Location
- Hubbard, IowaHardin County and Hamilton County United States
- Coordinates: 42.304485, -93.301773

District information
- Type: Local school district
- Grades: K–12
- Established: 1993
- Superintendent: C.D. Fenster
- Budget: $8,625,000 (2020-21)
- NCES District ID: 1914310

Students and staff
- Students: 377 (2022-23)
- Teachers: 26.76 FTE
- Staff: 43.21 FTE
- Student–teacher ratio: 14.09
- Athletic conference: North Iowa Cedar League
- District mascot: Tigers
- Colors: Red and Silver

Other information
- Website: www.southhardin.k12.ia.us

= Hubbard–Radcliffe Community School District =

School district of Hubbard, Iowa

Hubbard–Radcliffe Community School District is a school district headquartered in Hubbard, Iowa. As of 2019, it has a grade-sharing arrangement with Eldora–New Providence Community School District, and operates as "South Hardin Community Schools".
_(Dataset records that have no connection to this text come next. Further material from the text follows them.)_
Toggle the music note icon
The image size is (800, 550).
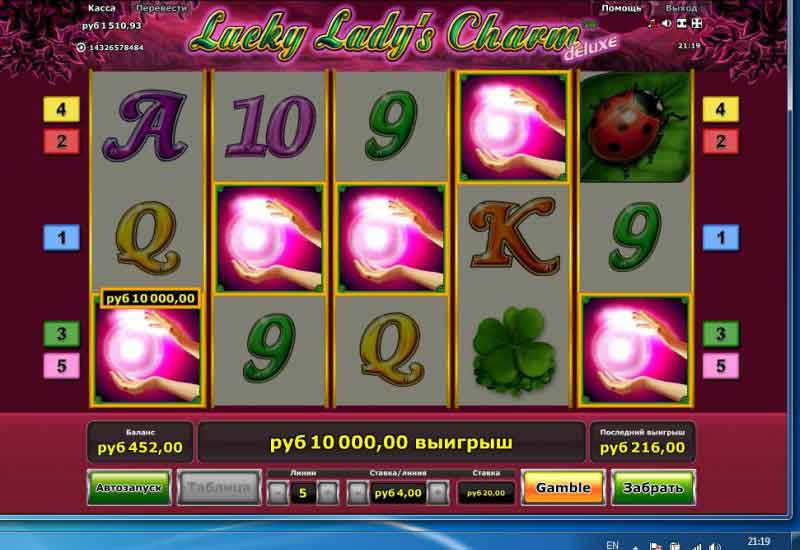pos(651,23)
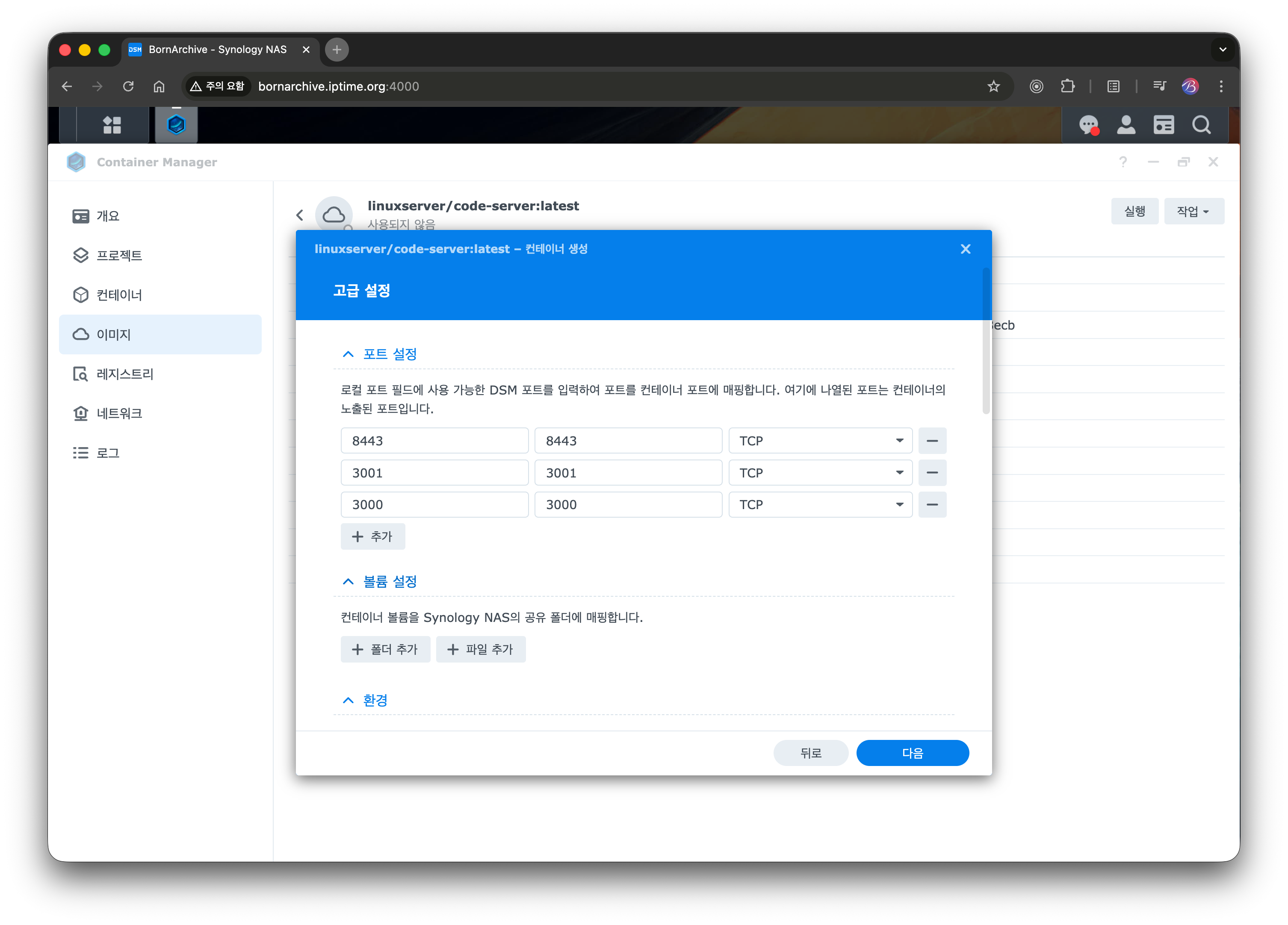Open protocol dropdown for port 3001
The image size is (1288, 925).
pyautogui.click(x=820, y=472)
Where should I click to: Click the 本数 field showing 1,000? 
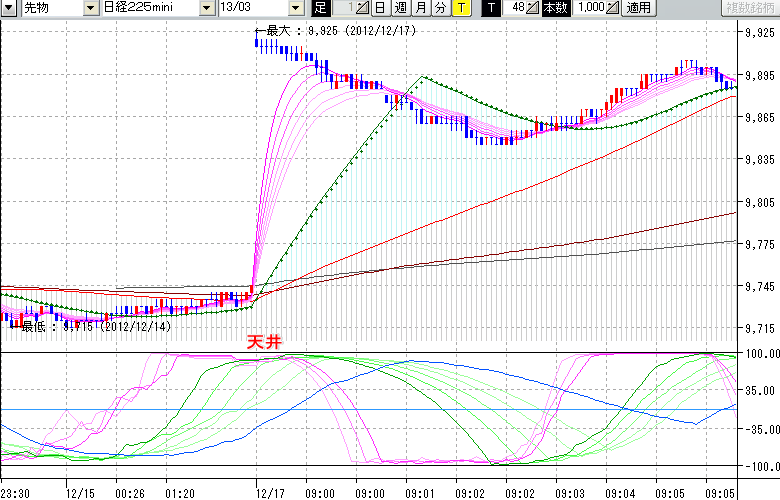589,8
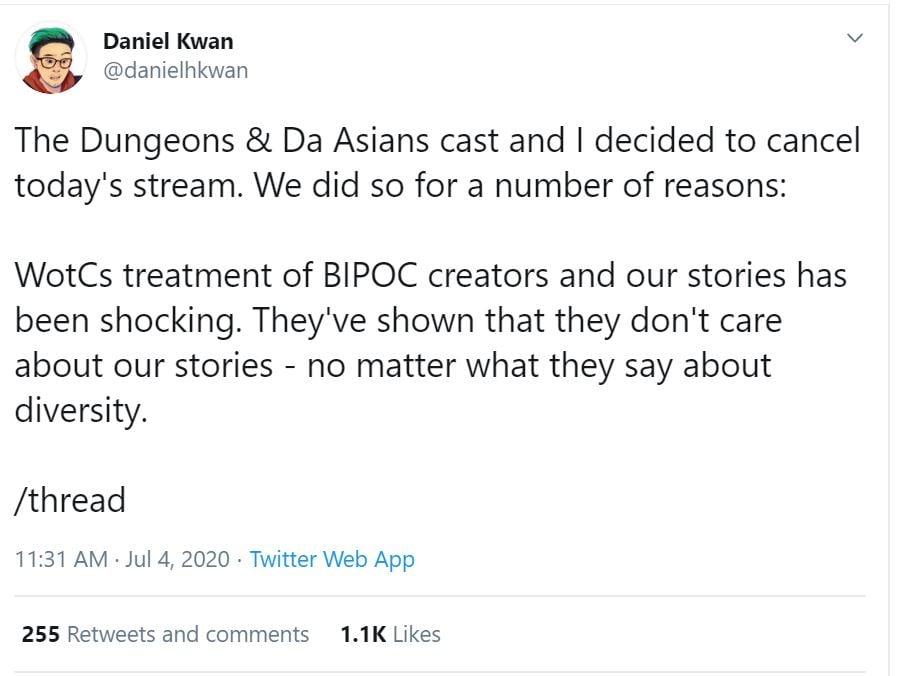901x676 pixels.
Task: Click the 11:31 AM timestamp
Action: click(x=61, y=560)
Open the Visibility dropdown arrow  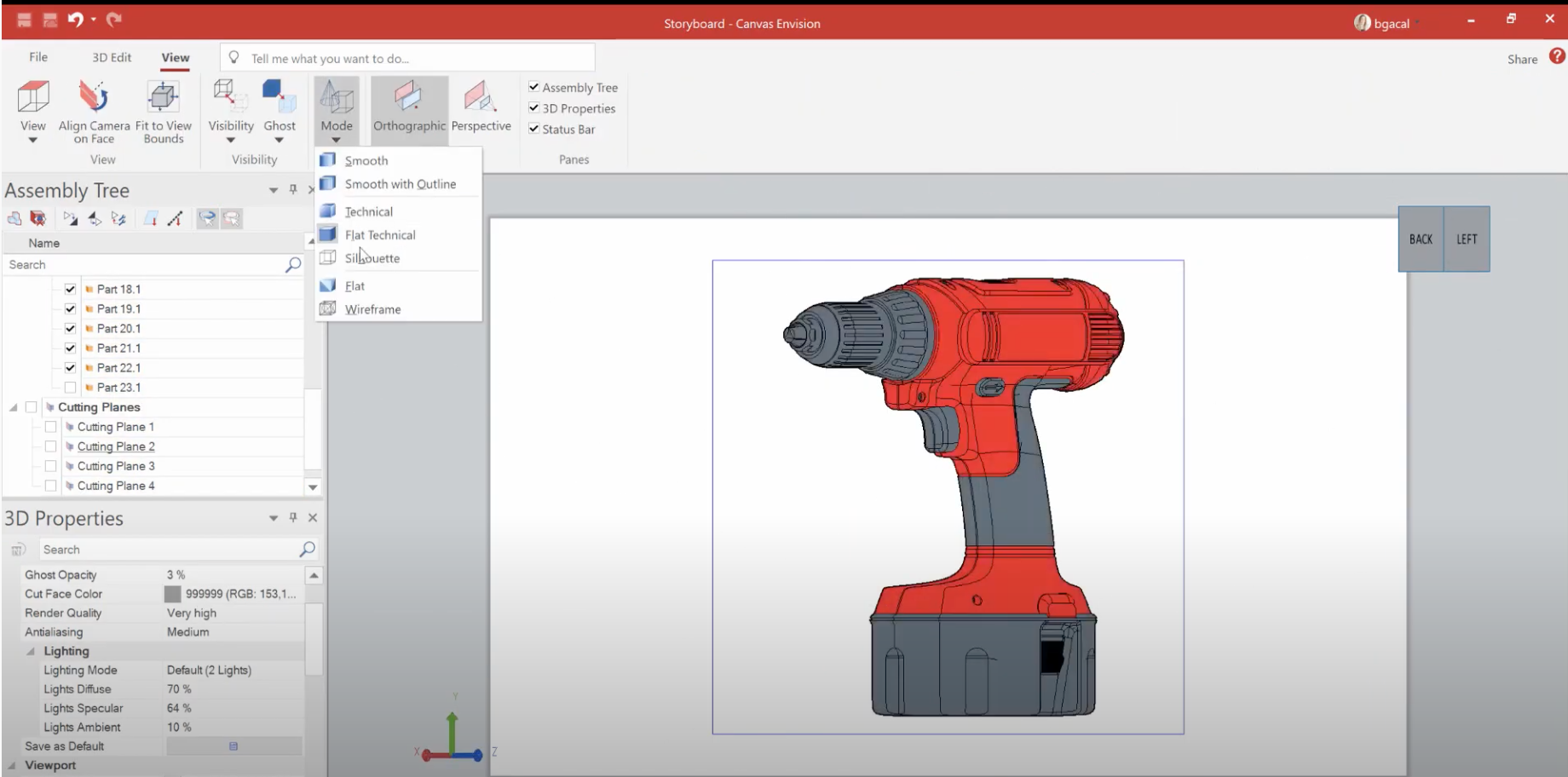[231, 141]
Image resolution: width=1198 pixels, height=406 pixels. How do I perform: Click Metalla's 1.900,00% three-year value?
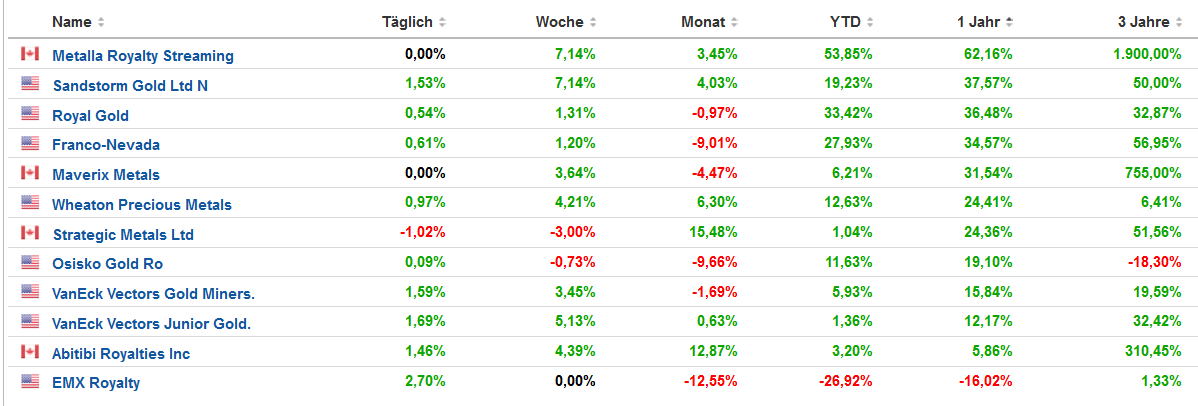(1147, 55)
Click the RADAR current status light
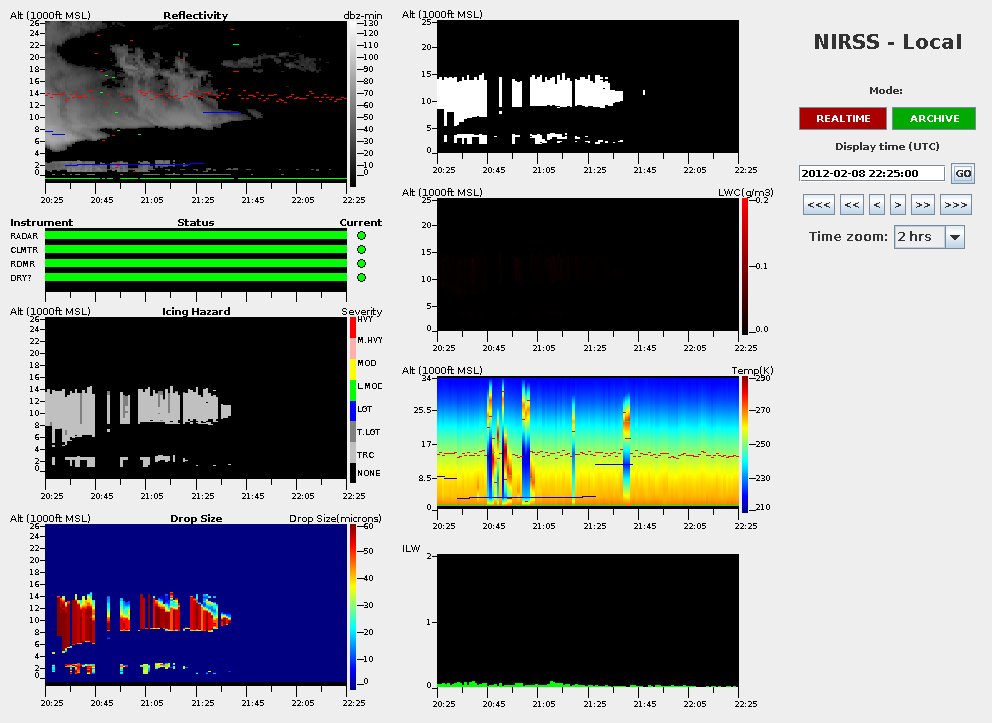This screenshot has width=992, height=723. coord(361,235)
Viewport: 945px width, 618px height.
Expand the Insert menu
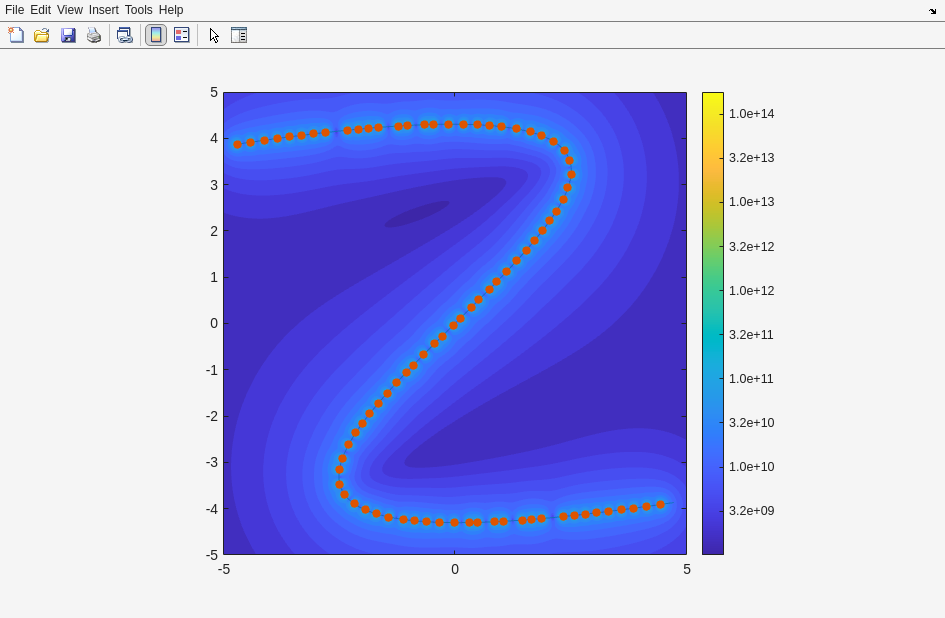[x=103, y=10]
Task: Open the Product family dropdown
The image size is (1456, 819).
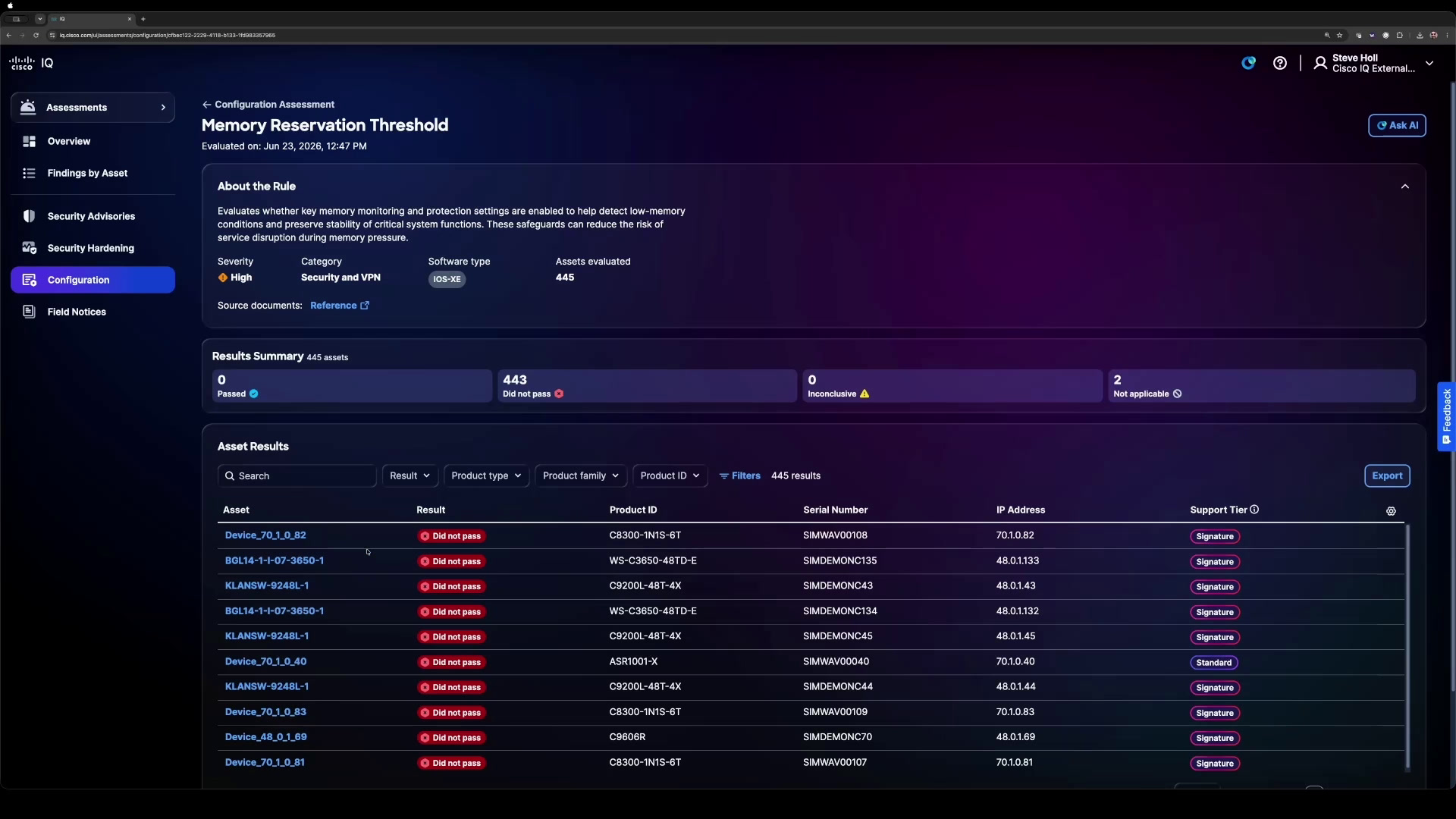Action: [581, 476]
It is mostly in Hardin County, with sections in Hamilton County. The district serves Hubbard and Radcliffe.

==History==
The district formed on July 1, 1993, with the merger of the Hubbard and Radcliffe school districts. From 1997 to 2006, the district enrollment decreased by 130 students, or 20% of the original total. In 2006 the Iowa Department of Education figures resulted in a projection that the enrollment would, from 2006 to circa 2011, decline by an additional 65 students, or 13%.

It began a grade-sharing arrangement with Hubbard–Radcliffe in 2006, with the former housing senior high school and the latter hosting middle school. There was controversy over this arrangement as different people in different parts of the Hubbard–Radcliffe district preferred grade-sharing with different districts. Residents in northern sections preferred cooperation with the Iowa Falls district, those in southern portions preferred such with the Roland–Story district, and those in the west preferred such with the South Hamilton district; those in eastern sections were satisfied with the arrangement with Eldora–New Providence. Due to the differences in opinion regarding whom to cooperate with, in 2006 about one quarter of the school-aged students living in the Hubbard–Radcliffe boundaries, about 127 in total, chose to enroll in other area school districts. Some parents preferring the South Hamilton district purchased a bus to transport their children there. Tom Barton of the WCF Courier wrote that "many" Hubbard–Radcliffe parents chose South Hamilton schools.

In 2017 there was a proposal to continue the arrangement with Eldora–New Providence until 2023. This was done as other area districts had increased ties and/or consolidated altogether.

==Schools==
Prior to the grade-sharing agreement, its schools were Hubbard–Radcliffe Elementary School, Hubbard–Radcliffe Middle School, and Hubbard–Radcliffe Senior High School.
They are now HR Elementary, South Hardin Middle School and South Hardin High School (along with ENP Elementary).

South Hardin Middle School in Hubbard, serving both grade-sharing districts, was renovated by 2015.

===South Hardin High School===
- see Eldora–New Providence Community School District

==Operations==
The district has entered into multiple agreements with other school districts to share employees; Iowa school districts may share employees to save money (most commonly the superintendent). By 2014, the Hubbard–Radcliffe, GMG, and BCLUW school districts shared a single elementary guidance counselor, and Hubbard–Radcliffe and BCLUW have a single consumer sciences teacher.